I have no strong priors about the distribution of possible global temperatures going forward.

How about strong posteriors conditional upon the existence of a scientific consensus? If consensus doesn’t impress you, then you should be willing to bet at even odds that temperature will fall.

2. Arnold adds:

My skepticism is about the effect of man-made CO2 on global warming. If Bryan or anyone else can devise a bet that focuses on that parameter, then that would allow me to put money on my skepticism.

What’s the problem with conditional bets? We could bet on (a) Temperature will rise conditional on CO2 emissions being above a certain level, and (b) Temperature will rise conditional on CO2 emissions being below that level. I don’t know enough climatology to specify reasonable cutpoints. But conceptually, what’s the problem?

3. Arnold observes:

Gregory Clark wants to argue that in the 1800’s British workers were much more productive than Indian workers. He asks that if British and Indian workers were close substitutes, why would you ship cotton from India to Britain, turn it into cloth, and ship the cloth back to India? Instead, if they were close substitutes, you would observe English companies building cloth factories in India in order to serve the Indian market more cheaply. In other words, shipping cotton to England and cloth back to India is something that is unlikely to occur if workers are close substitutes. Instead, it provides evidence, meeting my “strangely strict” standards, that British workers were more productive.

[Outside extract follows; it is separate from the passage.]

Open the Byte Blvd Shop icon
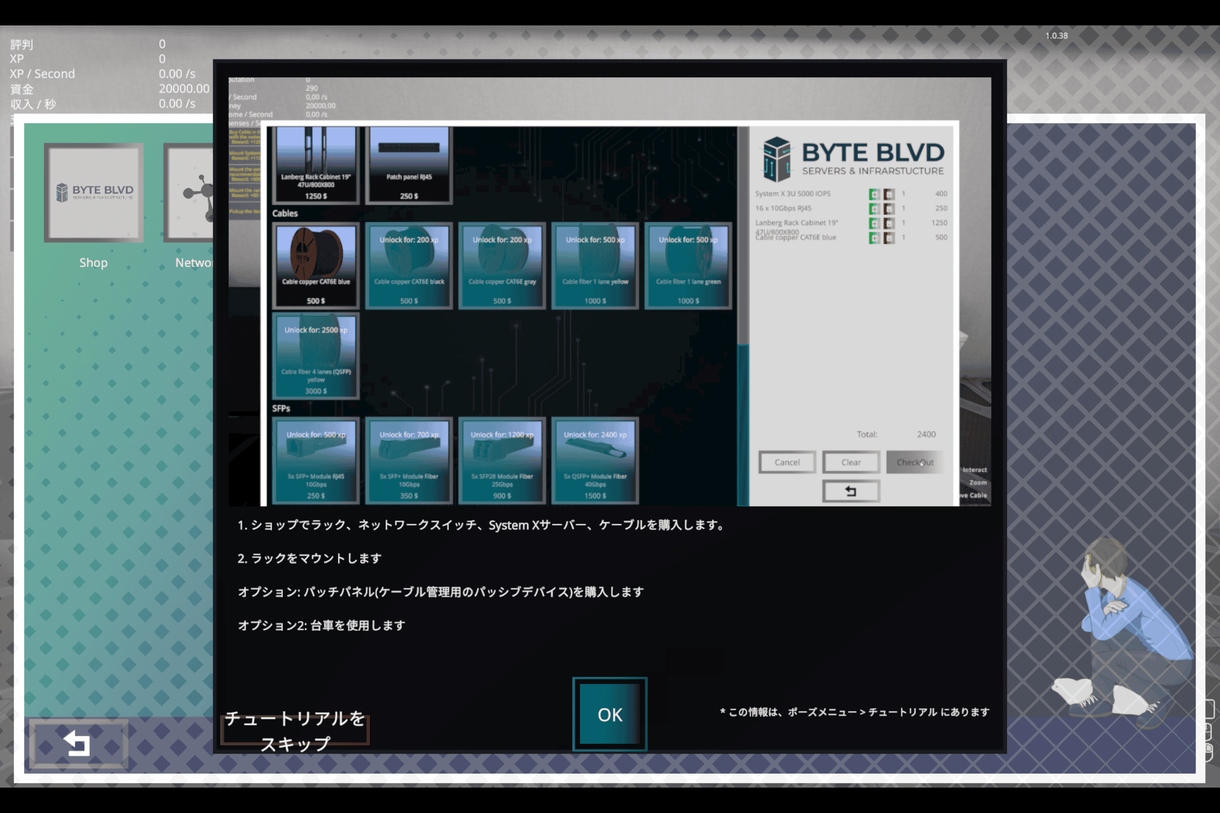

I agree that this is a fine argument. But it only works because we have a large body of diverse pieces of evidence that (a) Businesses want to make money; (b) Businesses are not run by idiots; (c) Cotton made in England is a close substitute for cotton made in India; (d) Economic historians are not making up these stylized facts; etc. Clark’s argument is good, but it’s far from “an experiment or a naturally-occurring event where the results are extremely unlikely to occur unless X is true.” Isn’t it?